This article from the DfE explains the steps education providers must take to remain compliant with data protection laws when the UK leaves the EU.
Read this guidance if you:
are an education provider who is a data controller or data processor
transfer personal data between the UK and the EEA
transfer personal data within the EEA
This guidance is:
not designed to cover every incidence of where you process personal data
not designed to replace your own risk review
not a substitute for legal advice
Steps you must take
These steps will help you plan how you can continue to share and receive personal data lawfully.
continue to carry out your own risk review
get legal advice if you are not sure
Sharing data with the EEA
Contact anyone you share personal data with within the EEA.
You should explain you can still share personal data lawfully with them once the UK leaves the EU.
Receiving data from the EEA
Identify where you receive data from the EEA and determine:
who the data controllers and processors are
where the data is stored
Example: data controllers based in the EEA
If you’re running a school exchange with a data controller based in the EEA, you may want to consider whether standard contractual clauses (SCC) are suitable.
Use the Information Commissioner’s (ICO) free interactive tool to help you decide whether this is the case.
Example: when standard contractual clauses (SCC) are not appropriate
If standard contractual clauses (SCC) are not appropriate, the General Data Protection Regulation (GDPR) has other articles in it which will provide you with additional safeguarding measures.
You can find these in Article 46 and Article 49 of GDPR. More information can be found on the ICO website.
General Data Protection Regulation (GDPR)
GDPR will be incorporated into UK law if there’s a no-deal Brexit.

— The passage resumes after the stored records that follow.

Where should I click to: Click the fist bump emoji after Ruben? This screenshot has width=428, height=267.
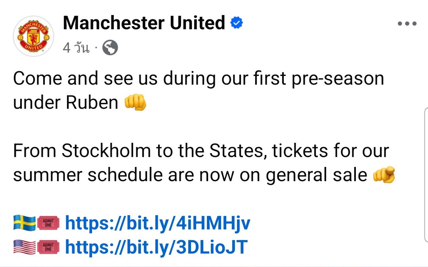pos(136,102)
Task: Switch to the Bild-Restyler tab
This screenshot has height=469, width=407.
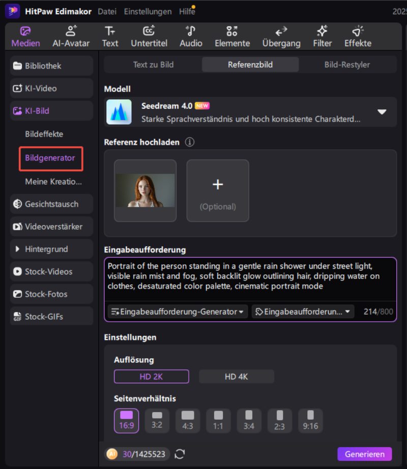Action: 347,65
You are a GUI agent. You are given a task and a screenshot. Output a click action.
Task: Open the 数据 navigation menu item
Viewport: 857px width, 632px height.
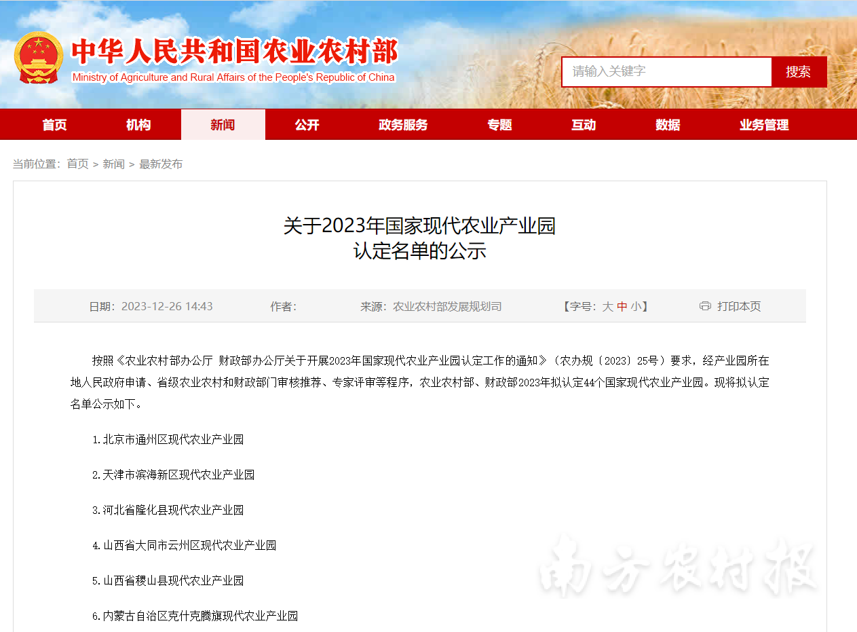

This and the Data Protection Act 2018 will continue to apply to data transferred within or from the UK.
Contracts: new and existing
Ensure that contracts, which include the processing of personal data in the EU, provide the additional safeguards required.
This applies to:
new contracts you put in place after Brexit
Data Protection Impact Assessments (DPIA) and privacy notices
Review and update your:
Data Protection Impact Assessments (DPIA)
Make sure they:
reflect any changes you are making to your ways of working
Stay up to date
The UK will leave the EU on 31 October. This page tells you how to prepare for Brexit. It will be updated if anything changes, including if a deal is agreed.
Sign up for email alerts to get the latest information about Brexit.
Read the guidance on the Information Commissioner’s Office website for further information on data protection.
Personal data includes, but is not limited to:
contact information about pupils, students, learners, staff and carers
details about recipients of pupil premium
safeguarding information about an individual
passport information, if planning trips to the EU
exam pupil references and results
Data controller means a person, company or other body that determines the purpose and means by which personal data is processed.
Educational establishments, such as schools, colleges and universities, are often data controllers in their own right.
Data processor means anyone who handles personal data on the instructions of a controller, for example, storing, collecting or analysing data as part of a service provided to the controller.